This guest post is by Miri Zena McDonald, a strategic communications consultant. She is passionate about employee engagement, corporate culture, and use of social media to drive internal communications. Miri tweets at @miri_orgchange. This week, she’s reporting live from Marcus Evans 6th Annual Employee Engagement and Internal Communications Conference in Orlando.

Lisa Gick, vice president of employee engagement at Macy’s, kicked off the conference. She likened engagement as a sort of love affair with work, the excitement, passion and energy we get from our workplace causes us to hopefully fall in love with our jobs.

Macy’s is a 150-year old company with about 850 department stores now.  Over the past 5 to 7 years they’ve been working towards unifying their branding platforms, eliminating the regional nameplates. This has been a big transition for associates and communication has been key to its success.

One challenge Macy’s faces is that 70% of their employees are on the selling floor, with no regular access to computers.

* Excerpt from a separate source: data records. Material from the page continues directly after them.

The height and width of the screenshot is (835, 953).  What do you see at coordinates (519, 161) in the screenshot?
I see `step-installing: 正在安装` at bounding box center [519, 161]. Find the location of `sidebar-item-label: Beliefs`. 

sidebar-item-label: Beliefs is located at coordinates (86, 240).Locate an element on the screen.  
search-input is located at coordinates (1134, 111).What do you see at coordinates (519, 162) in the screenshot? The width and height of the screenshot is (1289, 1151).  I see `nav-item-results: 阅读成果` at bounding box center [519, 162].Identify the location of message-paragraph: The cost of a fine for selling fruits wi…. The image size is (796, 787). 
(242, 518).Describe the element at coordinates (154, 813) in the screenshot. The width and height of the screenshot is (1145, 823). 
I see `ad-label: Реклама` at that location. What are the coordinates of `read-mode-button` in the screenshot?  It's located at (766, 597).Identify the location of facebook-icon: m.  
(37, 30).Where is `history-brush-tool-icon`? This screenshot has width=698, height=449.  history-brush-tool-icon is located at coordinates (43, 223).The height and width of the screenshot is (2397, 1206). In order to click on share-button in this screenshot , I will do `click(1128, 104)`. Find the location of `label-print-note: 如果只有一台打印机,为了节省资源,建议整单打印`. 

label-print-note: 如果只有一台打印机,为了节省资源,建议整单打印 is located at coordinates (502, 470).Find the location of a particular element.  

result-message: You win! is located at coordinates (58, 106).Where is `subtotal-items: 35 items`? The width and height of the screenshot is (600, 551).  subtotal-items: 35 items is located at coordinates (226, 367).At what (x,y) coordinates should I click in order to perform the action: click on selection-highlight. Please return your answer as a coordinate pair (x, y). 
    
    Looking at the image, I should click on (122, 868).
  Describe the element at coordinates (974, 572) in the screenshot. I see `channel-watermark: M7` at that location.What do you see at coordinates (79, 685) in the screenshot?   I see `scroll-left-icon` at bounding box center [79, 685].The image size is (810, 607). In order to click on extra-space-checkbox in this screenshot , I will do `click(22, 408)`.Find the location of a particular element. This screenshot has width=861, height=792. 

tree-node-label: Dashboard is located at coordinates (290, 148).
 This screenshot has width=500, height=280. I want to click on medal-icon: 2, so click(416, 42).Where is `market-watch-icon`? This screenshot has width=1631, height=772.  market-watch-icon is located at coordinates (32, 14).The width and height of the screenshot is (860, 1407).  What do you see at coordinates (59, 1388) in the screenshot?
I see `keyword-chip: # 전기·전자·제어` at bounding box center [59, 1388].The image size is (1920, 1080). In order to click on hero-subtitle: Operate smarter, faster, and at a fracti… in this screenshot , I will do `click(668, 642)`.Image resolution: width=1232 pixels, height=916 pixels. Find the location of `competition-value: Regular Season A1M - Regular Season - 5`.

Some ways they’ve tackled that challenge is through short 10 to 15 minute team meetings they call rallies, which allow managers to communicate key information, energize employees, and recognize performance and key behaviors. They also make kiosks available around their stores to allow employees to access their employee intranet, as well as their online handbook eMAG.

Macy’s employee engagement program is all about creating experiences that leverage their strategies, Gick said. Other key elements include a conversational culture, as well as infusing the element of magic in the everyday. Below are a few key examples of how Macy’s has accomplished these goals:

  • Recognition: Broken down into three key elements: results, performance, and behavior. Results ties to their annual performance review that is tied to a monetary reward based on results. Performance ties to the manager’s discretionary recognition of the employee and is more frequent. Behavioral recognition can happen as much as weekly in the form of peer-to-peer recognition program and ties to corporate values.
  • Macy’s conversations: Communications are conversational and informal to promote transparency, create trust, and encourage feedback.
  • Magic: Macy’s employee handbook is called “100 ways to make magic.” It’s published and shared to all employees.
  • Online policy manual: Macy’s moved from a static paper manual to an interactive manual in the form of an avatar Maggie who walks employees through the policies and procedures in a fun way. In Maggie’s introduction she says, “We know if our associates are happy our customers will be happy too.”
  • Dress code: Macy’s turned it around and aligned it with their industry (fashion) and named it “style at work.” To approach dressing for work in a different way. Instead of saying don’t wear this, it says, “we want you to be professional , neat, pulled together and stylish.”

Macy’s has seen great adoption of these programs and plans to continue to create more experiences that increase engagement and trust such as an online tool where employees can create their own schedules and internal social media, Gick says.